#### Short task
Recast every line of the listing below as a Markdown table with the columns Row and Line, numbering each row and omitting blank lines.

#### Data for the task

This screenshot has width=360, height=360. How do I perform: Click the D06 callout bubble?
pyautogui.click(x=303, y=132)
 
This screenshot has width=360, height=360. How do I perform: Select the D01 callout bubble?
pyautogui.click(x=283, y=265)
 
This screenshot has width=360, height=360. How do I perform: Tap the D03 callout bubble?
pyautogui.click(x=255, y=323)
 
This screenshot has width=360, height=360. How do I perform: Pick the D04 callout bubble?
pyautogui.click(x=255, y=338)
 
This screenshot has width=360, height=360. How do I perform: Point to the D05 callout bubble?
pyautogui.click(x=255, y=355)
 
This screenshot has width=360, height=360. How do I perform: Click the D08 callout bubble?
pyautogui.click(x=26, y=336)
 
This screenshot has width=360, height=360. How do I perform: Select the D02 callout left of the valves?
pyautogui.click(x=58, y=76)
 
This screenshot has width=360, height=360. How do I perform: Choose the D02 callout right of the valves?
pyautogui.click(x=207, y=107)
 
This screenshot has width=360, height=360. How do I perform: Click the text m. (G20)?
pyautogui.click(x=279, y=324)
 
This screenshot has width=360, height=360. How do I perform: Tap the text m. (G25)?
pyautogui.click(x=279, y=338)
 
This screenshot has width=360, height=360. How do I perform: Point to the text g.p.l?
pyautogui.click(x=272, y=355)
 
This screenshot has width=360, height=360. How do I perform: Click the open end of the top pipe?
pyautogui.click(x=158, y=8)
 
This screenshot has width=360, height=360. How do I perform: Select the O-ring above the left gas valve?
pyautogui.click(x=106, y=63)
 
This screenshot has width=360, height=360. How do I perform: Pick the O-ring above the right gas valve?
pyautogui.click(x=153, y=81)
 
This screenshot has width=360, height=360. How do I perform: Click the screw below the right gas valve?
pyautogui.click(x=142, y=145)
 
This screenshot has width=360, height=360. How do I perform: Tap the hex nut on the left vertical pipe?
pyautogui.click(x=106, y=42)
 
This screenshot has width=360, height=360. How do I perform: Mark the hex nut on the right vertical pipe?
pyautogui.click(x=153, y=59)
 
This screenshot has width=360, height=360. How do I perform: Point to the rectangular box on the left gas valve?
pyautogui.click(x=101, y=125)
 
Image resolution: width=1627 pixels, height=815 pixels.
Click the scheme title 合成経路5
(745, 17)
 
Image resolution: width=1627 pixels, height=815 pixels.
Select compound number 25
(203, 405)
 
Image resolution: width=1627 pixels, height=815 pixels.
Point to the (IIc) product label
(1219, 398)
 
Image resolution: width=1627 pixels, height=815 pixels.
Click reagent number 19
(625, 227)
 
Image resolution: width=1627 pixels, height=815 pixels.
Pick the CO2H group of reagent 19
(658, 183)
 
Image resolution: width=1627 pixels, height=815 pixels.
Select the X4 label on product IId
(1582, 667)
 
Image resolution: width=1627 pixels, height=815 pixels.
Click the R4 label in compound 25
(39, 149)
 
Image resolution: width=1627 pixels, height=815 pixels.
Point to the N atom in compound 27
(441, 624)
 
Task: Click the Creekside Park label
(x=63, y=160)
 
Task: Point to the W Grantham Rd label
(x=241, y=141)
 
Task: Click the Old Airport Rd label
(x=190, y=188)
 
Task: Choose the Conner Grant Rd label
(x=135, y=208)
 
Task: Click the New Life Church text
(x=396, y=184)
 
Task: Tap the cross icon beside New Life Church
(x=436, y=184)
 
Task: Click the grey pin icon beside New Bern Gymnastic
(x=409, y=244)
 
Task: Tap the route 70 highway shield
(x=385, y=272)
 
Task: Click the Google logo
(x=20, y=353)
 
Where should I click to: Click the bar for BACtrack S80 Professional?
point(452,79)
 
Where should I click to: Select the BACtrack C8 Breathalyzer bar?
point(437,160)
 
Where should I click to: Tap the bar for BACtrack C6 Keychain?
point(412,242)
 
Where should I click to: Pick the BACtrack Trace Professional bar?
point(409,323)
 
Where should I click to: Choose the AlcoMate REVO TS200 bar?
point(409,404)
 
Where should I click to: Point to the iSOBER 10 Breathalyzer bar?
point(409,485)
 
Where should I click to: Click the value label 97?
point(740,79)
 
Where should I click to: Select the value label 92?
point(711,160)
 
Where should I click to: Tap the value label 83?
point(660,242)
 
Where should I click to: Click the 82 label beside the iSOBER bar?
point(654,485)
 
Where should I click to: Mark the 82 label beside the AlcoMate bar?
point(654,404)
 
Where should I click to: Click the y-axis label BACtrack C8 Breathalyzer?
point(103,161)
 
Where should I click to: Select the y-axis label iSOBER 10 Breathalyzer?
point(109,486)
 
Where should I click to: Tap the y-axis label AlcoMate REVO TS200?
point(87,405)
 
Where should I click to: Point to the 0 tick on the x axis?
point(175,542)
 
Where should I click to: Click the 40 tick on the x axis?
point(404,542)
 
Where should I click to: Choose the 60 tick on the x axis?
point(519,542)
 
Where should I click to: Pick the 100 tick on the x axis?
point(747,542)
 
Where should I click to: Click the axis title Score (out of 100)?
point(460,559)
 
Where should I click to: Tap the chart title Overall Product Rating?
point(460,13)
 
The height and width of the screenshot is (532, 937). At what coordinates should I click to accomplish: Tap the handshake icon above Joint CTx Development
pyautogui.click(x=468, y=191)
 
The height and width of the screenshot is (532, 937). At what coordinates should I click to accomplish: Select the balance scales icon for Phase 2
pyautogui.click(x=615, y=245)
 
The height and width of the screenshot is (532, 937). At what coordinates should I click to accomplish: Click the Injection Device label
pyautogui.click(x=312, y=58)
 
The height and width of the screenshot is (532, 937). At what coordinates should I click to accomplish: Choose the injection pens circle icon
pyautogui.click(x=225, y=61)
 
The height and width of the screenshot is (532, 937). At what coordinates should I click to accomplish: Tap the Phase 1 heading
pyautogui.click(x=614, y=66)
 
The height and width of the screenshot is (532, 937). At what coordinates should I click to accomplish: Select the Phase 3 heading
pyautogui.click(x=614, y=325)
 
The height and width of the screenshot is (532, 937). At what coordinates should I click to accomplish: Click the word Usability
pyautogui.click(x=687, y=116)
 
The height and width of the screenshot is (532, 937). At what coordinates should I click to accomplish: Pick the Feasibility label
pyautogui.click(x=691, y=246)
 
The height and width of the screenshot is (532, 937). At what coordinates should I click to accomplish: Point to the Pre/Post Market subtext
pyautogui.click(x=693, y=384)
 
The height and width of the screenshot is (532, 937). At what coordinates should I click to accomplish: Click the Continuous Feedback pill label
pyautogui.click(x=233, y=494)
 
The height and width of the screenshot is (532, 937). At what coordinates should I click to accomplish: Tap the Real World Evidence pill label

#### Answer to the exercise
| Row | Line |
|---|---|
| 1 | This screenshot has width=360, height=360. How do I perform: Click the D06 callout bubble? |
| 2 | pyautogui.click(x=303, y=132) |
| 3 | This screenshot has width=360, height=360. How do I perform: Select the D01 callout bubble? |
| 4 | pyautogui.click(x=283, y=265) |
| 5 | This screenshot has width=360, height=360. How do I perform: Tap the D03 callout bubble? |
| 6 | pyautogui.click(x=255, y=323) |
| 7 | This screenshot has width=360, height=360. How do I perform: Pick the D04 callout bubble? |
| 8 | pyautogui.click(x=255, y=338) |
| 9 | This screenshot has width=360, height=360. How do I perform: Point to the D05 callout bubble? |
| 10 | pyautogui.click(x=255, y=355) |
| 11 | This screenshot has width=360, height=360. How do I perform: Click the D08 callout bubble? |
| 12 | pyautogui.click(x=26, y=336) |
| 13 | This screenshot has width=360, height=360. How do I perform: Select the D02 callout left of the valves? |
| 14 | pyautogui.click(x=58, y=76) |
| 15 | This screenshot has width=360, height=360. How do I perform: Choose the D02 callout right of the valves? |
| 16 | pyautogui.click(x=207, y=107) |
| 17 | This screenshot has width=360, height=360. How do I perform: Click the text m. (G20)? |
| 18 | pyautogui.click(x=279, y=324) |
| 19 | This screenshot has width=360, height=360. How do I perform: Tap the text m. (G25)? |
| 20 | pyautogui.click(x=279, y=338) |
| 21 | This screenshot has width=360, height=360. How do I perform: Point to the text g.p.l? |
| 22 | pyautogui.click(x=272, y=355) |
| 23 | This screenshot has width=360, height=360. How do I perform: Click the open end of the top pipe? |
| 24 | pyautogui.click(x=158, y=8) |
| 25 | This screenshot has width=360, height=360. How do I perform: Select the O-ring above the left gas valve? |
| 26 | pyautogui.click(x=106, y=63) |
| 27 | This screenshot has width=360, height=360. How do I perform: Pick the O-ring above the right gas valve? |
| 28 | pyautogui.click(x=153, y=81) |
| 29 | This screenshot has width=360, height=360. How do I perform: Click the screw below the right gas valve? |
| 30 | pyautogui.click(x=142, y=145) |
| 31 | This screenshot has width=360, height=360. How do I perform: Tap the hex nut on the left vertical pipe? |
| 32 | pyautogui.click(x=106, y=42) |
| 33 | This screenshot has width=360, height=360. How do I perform: Mark the hex nut on the right vertical pipe? |
| 34 | pyautogui.click(x=153, y=59) |
| 35 | This screenshot has width=360, height=360. How do I perform: Point to the rectangular box on the left gas valve? |
| 36 | pyautogui.click(x=101, y=125) |
| 37 | Image resolution: width=1627 pixels, height=815 pixels. |
| 38 | Click the scheme title 合成経路5 |
| 39 | (745, 17) |
| 40 | Image resolution: width=1627 pixels, height=815 pixels. |
| 41 | Select compound number 25 |
| 42 | (203, 405) |
| 43 | Image resolution: width=1627 pixels, height=815 pixels. |
| 44 | Point to the (IIc) product label |
| 45 | (1219, 398) |
| 46 | Image resolution: width=1627 pixels, height=815 pixels. |
| 47 | Click reagent number 19 |
| 48 | (625, 227) |
| 49 | Image resolution: width=1627 pixels, height=815 pixels. |
| 50 | Pick the CO2H group of reagent 19 |
| 51 | (658, 183) |
| 52 | Image resolution: width=1627 pixels, height=815 pixels. |
| 53 | Select the X4 label on product IId |
| 54 | (1582, 667) |
| 55 | Image resolution: width=1627 pixels, height=815 pixels. |
| 56 | Click the R4 label in compound 25 |
| 57 | (39, 149) |
| 58 | Image resolution: width=1627 pixels, height=815 pixels. |
| 59 | Point to the N atom in compound 27 |
| 60 | (441, 624) |
| 61 | Task: Click the Creekside Park label |
| 62 | (x=63, y=160) |
| 63 | Task: Point to the W Grantham Rd label |
| 64 | (x=241, y=141) |
| 65 | Task: Click the Old Airport Rd label |
| 66 | (x=190, y=188) |
| 67 | Task: Choose the Conner Grant Rd label |
| 68 | (x=135, y=208) |
| 69 | Task: Click the New Life Church text |
| 70 | (x=396, y=184) |
| 71 | Task: Tap the cross icon beside New Life Church |
| 72 | (x=436, y=184) |
| 73 | Task: Click the grey pin icon beside New Bern Gymnastic |
| 74 | (x=409, y=244) |
| 75 | Task: Tap the route 70 highway shield |
| 76 | (x=385, y=272) |
| 77 | Task: Click the Google logo |
| 78 | (x=20, y=353) |
| 79 | Where should I click to: Click the bar for BACtrack S80 Professional? |
| 80 | point(452,79) |
| 81 | Where should I click to: Select the BACtrack C8 Breathalyzer bar? |
| 82 | point(437,160) |
| 83 | Where should I click to: Tap the bar for BACtrack C6 Keychain? |
| 84 | point(412,242) |
| 85 | Where should I click to: Pick the BACtrack Trace Professional bar? |
| 86 | point(409,323) |
| 87 | Where should I click to: Choose the AlcoMate REVO TS200 bar? |
| 88 | point(409,404) |
| 89 | Where should I click to: Point to the iSOBER 10 Breathalyzer bar? |
| 90 | point(409,485) |
| 91 | Where should I click to: Click the value label 97? |
| 92 | point(740,79) |
| 93 | Where should I click to: Select the value label 92? |
| 94 | point(711,160) |
| 95 | Where should I click to: Tap the value label 83? |
| 96 | point(660,242) |
| 97 | Where should I click to: Click the 82 label beside the iSOBER bar? |
| 98 | point(654,485) |
| 99 | Where should I click to: Mark the 82 label beside the AlcoMate bar? |
| 100 | point(654,404) |
| 101 | Where should I click to: Click the y-axis label BACtrack C8 Breathalyzer? |
| 102 | point(103,161) |
| 103 | Where should I click to: Select the y-axis label iSOBER 10 Breathalyzer? |
| 104 | point(109,486) |
| 105 | Where should I click to: Tap the y-axis label AlcoMate REVO TS200? |
| 106 | point(87,405) |
| 107 | Where should I click to: Point to the 0 tick on the x axis? |
| 108 | point(175,542) |
| 109 | Where should I click to: Click the 40 tick on the x axis? |
| 110 | point(404,542) |
| 111 | Where should I click to: Choose the 60 tick on the x axis? |
| 112 | point(519,542) |
| 113 | Where should I click to: Pick the 100 tick on the x axis? |
| 114 | point(747,542) |
| 115 | Where should I click to: Click the axis title Score (out of 100)? |
| 116 | point(460,559) |
| 117 | Where should I click to: Tap the chart title Overall Product Rating? |
| 118 | point(460,13) |
| 119 | The height and width of the screenshot is (532, 937). At what coordinates should I click to accomplish: Tap the handshake icon above Joint CTx Development |
| 120 | pyautogui.click(x=468, y=191) |
| 121 | The height and width of the screenshot is (532, 937). At what coordinates should I click to accomplish: Select the balance scales icon for Phase 2 |
| 122 | pyautogui.click(x=615, y=245) |
| 123 | The height and width of the screenshot is (532, 937). At what coordinates should I click to accomplish: Click the Injection Device label |
| 124 | pyautogui.click(x=312, y=58) |
| 125 | The height and width of the screenshot is (532, 937). At what coordinates should I click to accomplish: Choose the injection pens circle icon |
| 126 | pyautogui.click(x=225, y=61) |
| 127 | The height and width of the screenshot is (532, 937). At what coordinates should I click to accomplish: Tap the Phase 1 heading |
| 128 | pyautogui.click(x=614, y=66) |
| 129 | The height and width of the screenshot is (532, 937). At what coordinates should I click to accomplish: Select the Phase 3 heading |
| 130 | pyautogui.click(x=614, y=325) |
| 131 | The height and width of the screenshot is (532, 937). At what coordinates should I click to accomplish: Click the word Usability |
| 132 | pyautogui.click(x=687, y=116) |
| 133 | The height and width of the screenshot is (532, 937). At what coordinates should I click to accomplish: Pick the Feasibility label |
| 134 | pyautogui.click(x=691, y=246) |
| 135 | The height and width of the screenshot is (532, 937). At what coordinates should I click to accomplish: Point to the Pre/Post Market subtext |
| 136 | pyautogui.click(x=693, y=384) |
| 137 | The height and width of the screenshot is (532, 937). At what coordinates should I click to accomplish: Click the Continuous Feedback pill label |
| 138 | pyautogui.click(x=233, y=494) |
| 139 | The height and width of the screenshot is (532, 937). At what coordinates should I click to accomplish: Tap the Real World Evidence pill label |